“Most of the important things in the world have been accomplished by people who have kept on trying when there seemed to be no hope at all.” –Dale Carnegie
Throwing spaghetti against a wall or cupboard is one way to see if the pasta is ready to eat. A little messy, but it apparently works. Lately I have been thinking of this technique in relation to my own life; it seems an apt metaphor for life and change. A time of uncertainty—such as unemployment or divorce—can often lead to desperation to produce any sort of positive results. Throwing our passions and talents against a wall, we hope that something sticks.
Admittedly, this sort of period in life won’t necessarily be fruitless. When faced with the loss of comfort, we often find our own creativity or latent talents. For example, a month ago I would not have considered manipulating photographs for a hobby. My husband was the one with visual talent, not me. Too without the immediate need for some sort of employment, I probably wouldn’t have written an article, much less a blog post. My focus was on my work and others’ writing, not my own expression. Both in the areas of writing and photos, I have discovered that I do still have something to share.
However, without an overall plan or vision, the efforts can lead to nothing.
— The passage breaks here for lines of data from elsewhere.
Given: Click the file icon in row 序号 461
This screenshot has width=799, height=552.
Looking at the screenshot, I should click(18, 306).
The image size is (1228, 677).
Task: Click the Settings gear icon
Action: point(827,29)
So far, mine have resulted in plenty of spam emails, but no real job or contract offers. Perhaps I need to redouble my efforts or refocus them. Or maybe the strands just need to “cook” a bit longer.
As with cooking pasta, continuing with the process is important. Even if work or applications don’t “stick” this time, the efforts may bear fruit at a later date. Unfortunately, as a middle-aged woman with a family, waiting for that future time is much more difficult than it might have been when I was younger. When I fail, I’m not the only one to suffer. My husband and his daughter have to do without, leading to their dissatisfaction and resentment. The desire to avoid this and a natural lack of patience lead to my desire for results now.
Perhaps, though, age and responsibility bring some benefit as well. Humility and wisdom—at least, hopefully—have been gained by this point, along with a greater focus on quality work. Having come through my 20’s and 30’s, I see with a different perspective and know just how much I still need to learn. Also there is the experience of past successes as well as failures. Yes, maybe age does bring something along with the wrinkles.
For my family and myself, I will keep trying. I’ll keep throwing spaghetti up against a wall until it sticks, and then we’ll all reap the benefits of my continuing to try.